BEGIN Article
A Python package for creating, analyzing, and visualizing decision trees with expected value calculations

These details have not been verified by PyPI

Project links

Project description

DTrees: Decision Tree Analyzer

A Python package for creating, analyzing, and visualizing decision trees.

In case of questions or ideas to improve the library, reach out to me at:

Forks are welcome, but reach out to me to discuss the updates.

Install

To install the library run

!pip install dtrees-analyzer

For more information about versions, changes, etc., visit the project page on PyPI.

Usage

For the decision tree you only need to provide a utility function if one is used:

utility_function: Utility function, should take a float value as input

For each node you need to add the following parameters:

node_id: The ID used to connect and identify nodes
node_name: The name of the node to describe it, shown in the graphs
value: The value of the node, applies only to terminal nodes

For each edge you need to add the following parameters:

from_node: The starting node
to_node: The node it should be connected to
probability: The probability between two nodes, applies only if:
- Chance node is connected to Chance node
- Chance node is connected to Terminal node

The way to describe a decision tree using the library is by:

Defining the decision tree
If you want to use a utility function, you should provide it at the decision tree definition.

dt = DecisionTree()

# def any_utility_function(x: float):
#     return <Some utility function>
# dt = DecisionTree(utility_function=any_utility_function)
END Article
=== Given problem 1 ===
In the DTrees package description, which node parameter applies only to terminal nodes?
=== Given problem 2 ===
Write what comes next in the DTrees package description, picking up after its last line.
BEGIN Entries
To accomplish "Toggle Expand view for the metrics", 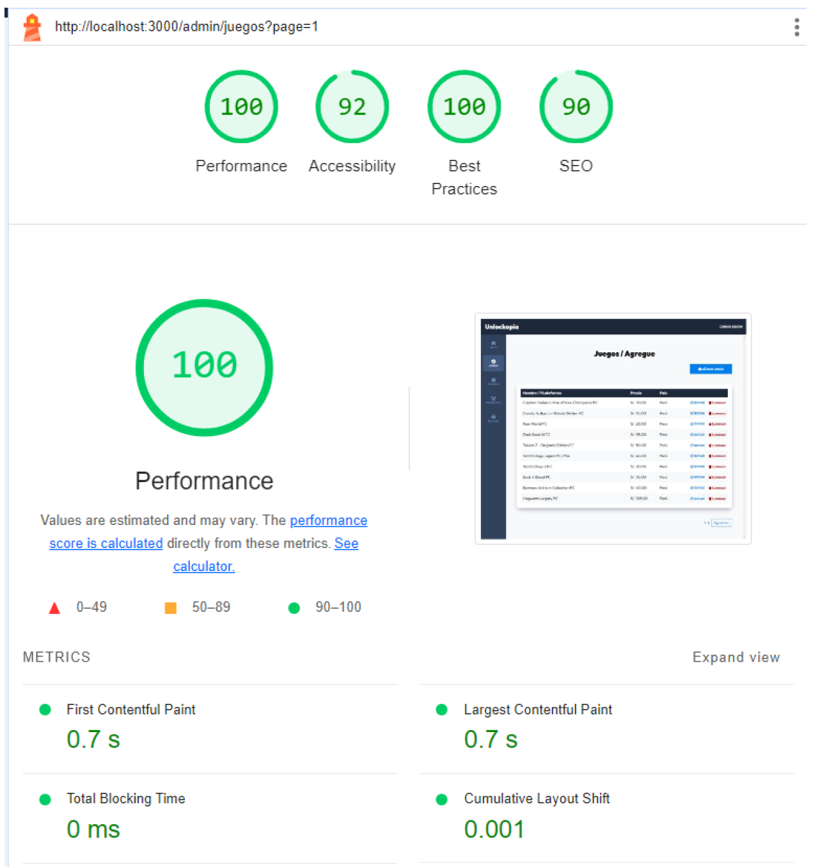I will coord(736,657).
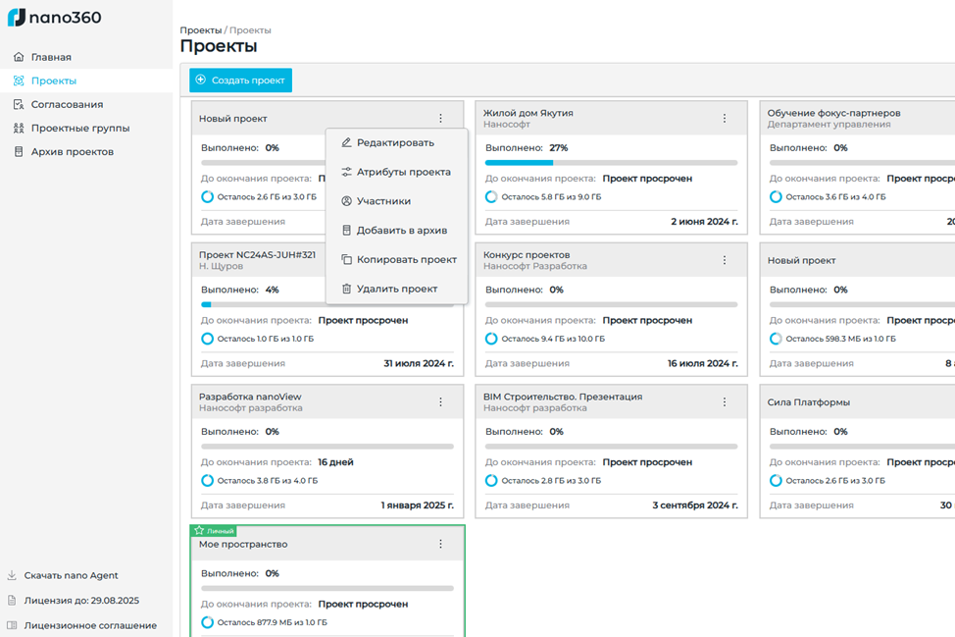Open the three-dot menu of Жилой дом Якутия
Viewport: 955px width, 637px height.
click(725, 119)
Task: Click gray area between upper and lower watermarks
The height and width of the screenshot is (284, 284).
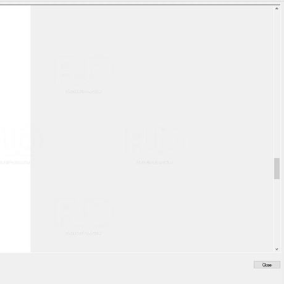Action: coord(84,144)
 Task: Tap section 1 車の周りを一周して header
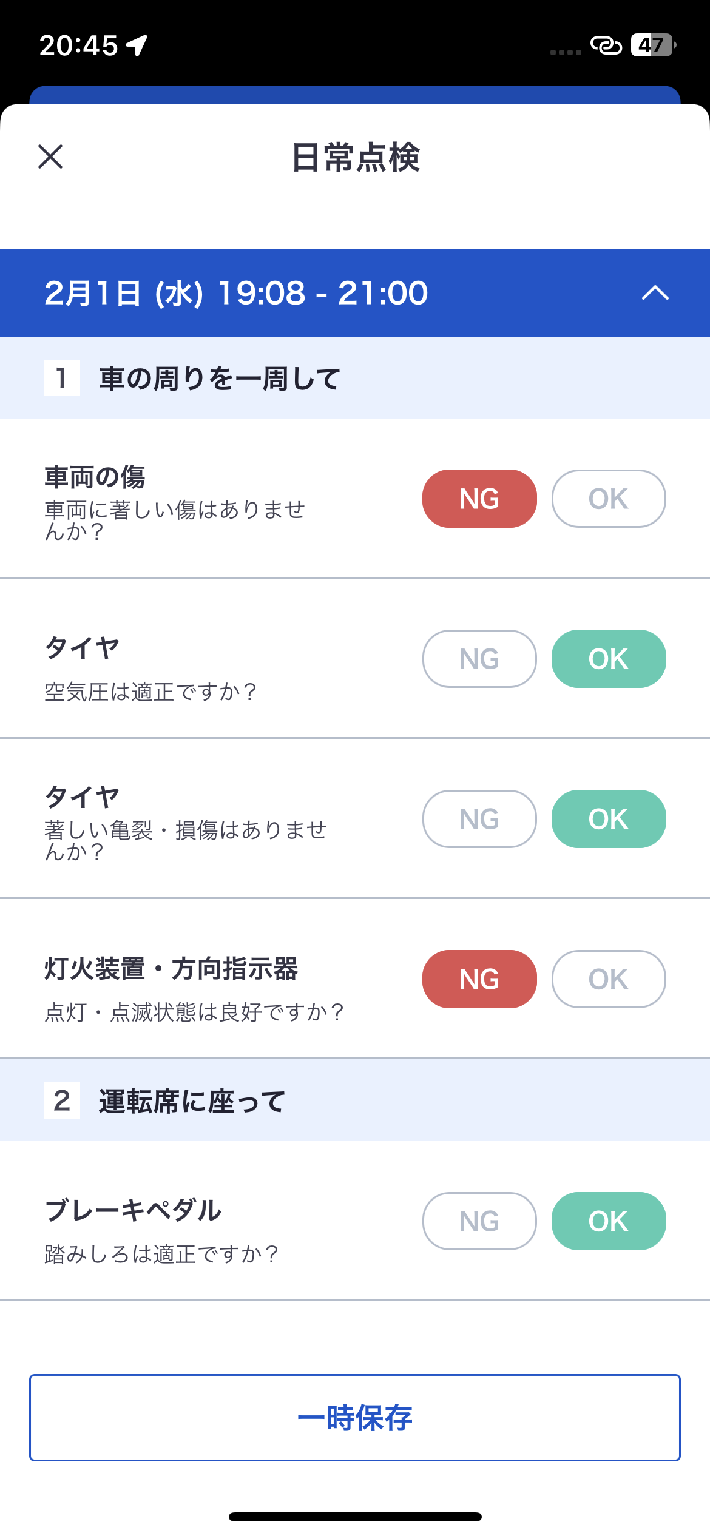(x=220, y=378)
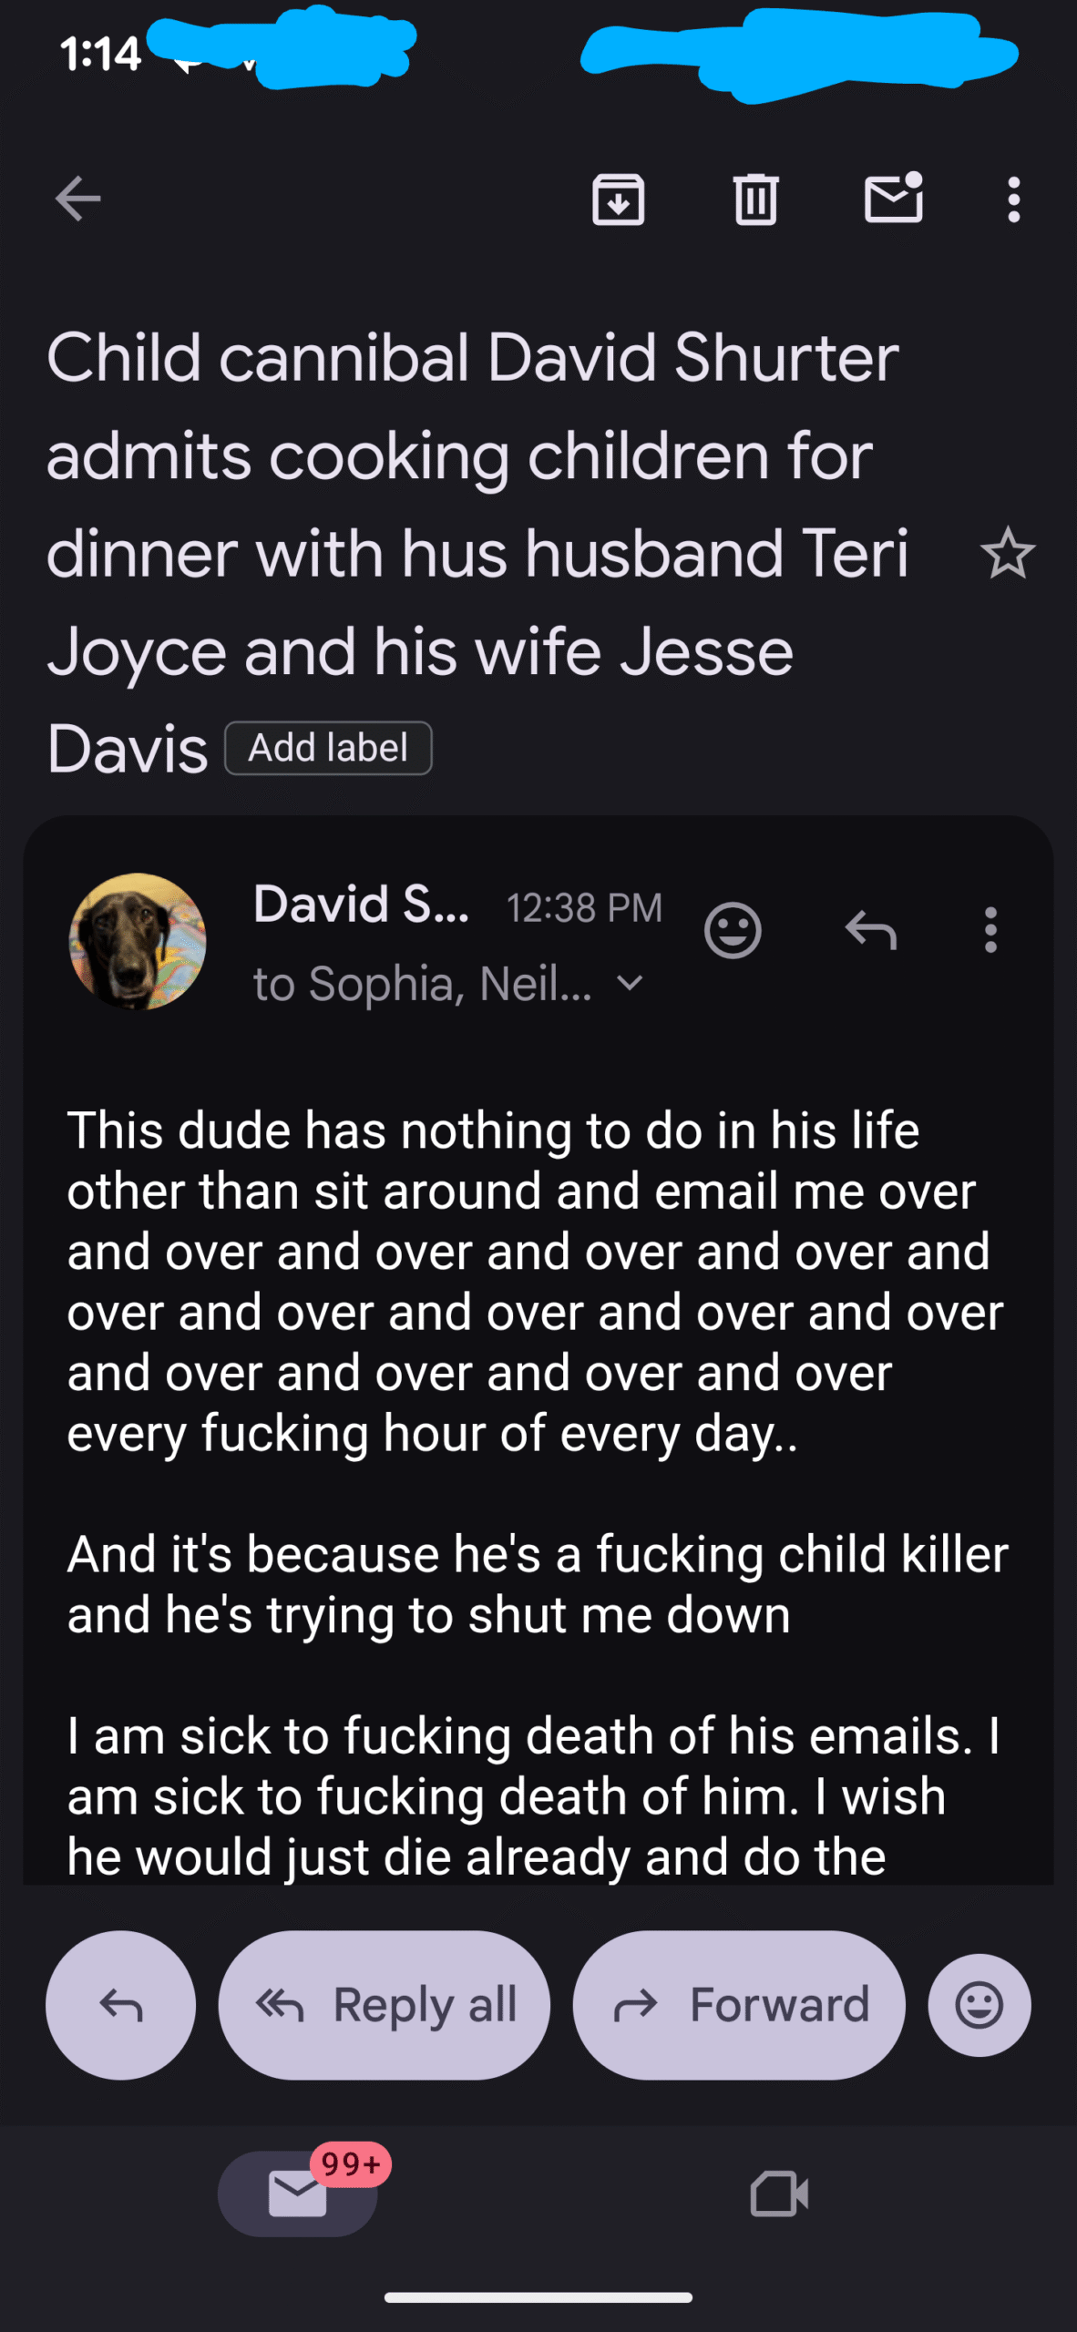Show recipients 'to Sophia, Neil...'

(x=422, y=984)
END Entries
=== Reply 1 ===
The value parameter.

=== Reply 2 ===
Adding decision nodes For these nodes we don't know the probabilities for each option as they are decisions we have to make. When calculating the expected values (EV) based on the child nodes, it will always take the node with the highest expected value (or utility value if a function is provided).

dt.add_decision_node("I", "Decision")

Adding chance nodes These are intermediate nodes which direct us to other nodes based on a certain probability.

dt.add_chance_node("B", "Buy TSLA stocks")

Adding terminal nodes These nodes are final nodes which are associated with the known expected value we have for each branch.

dt.add_terminal_node("PI", "The price increases", 1_000)

Adding edges between nodes These are the connections between the nodes, and in the case of chance nodes connected among them or to terminal nodes, they will be associated with probabilities.

# Connecting nodes with probability [Chance node -> Chance node & Chance node -> Terminal node]
dt.add_edge("P", "PE", 0.3)

# Connecting nodes without probability [Decision node -> Any]
dt.add_edge("I", "B")

For each node you have to add the following parameters:

node_id: The ID used to connect and identify nodes
node_name: The name of the node to describe it, shown in the graphs
value: The value of the node, applies only to terminal nodes

Example

# Define decision tree
dt = DecisionTree()

# Build decision tree
dt.add_decision_node("D", "Decision")
dt.add_chance_node("B", "Buy TSLA stocks")
dt.add_terminal_node("NB", "Don't buy TSLA stocks", 0)
dt.add_edge("D", "B")
dt.add_edge("D", "NB")

dt.add_terminal_node("PI", "The price increases", 1_000)
dt.add_terminal_node("PD", "The price decreases", -2_000)
dt.add_edge("B", "PI", 0.6)
dt.add_edge("B", "PD", 0.4)

dt.save_mermaid_graph("./images/example.png")

Example

Comprehensive Example: Land Investment Decision

Newox is considering whether or not to drill on its own land in search of natural gas. If the company decides to drill, the cost is $40,000. If gas is found, Newox has two options: it can either sell the land to West Gas for $200,000 or develop the site itself. If no gas is found, there are no additional costs or revenues beyond the initial drilling cost.

The other option is to skip drilling entirely and sell the land as-is for $22,000.

At current natural gas prices, a producing well would be worth $150,000 on the open market. However, there's a chance gas prices could double, in which case the well would be worth $300,000.

Company engineers estimate a 30% chance of finding gas. Meanwhile, the company's economist believes there's a 60% chance that gas prices will double.

What decision should Newox make to maximize its expected profits?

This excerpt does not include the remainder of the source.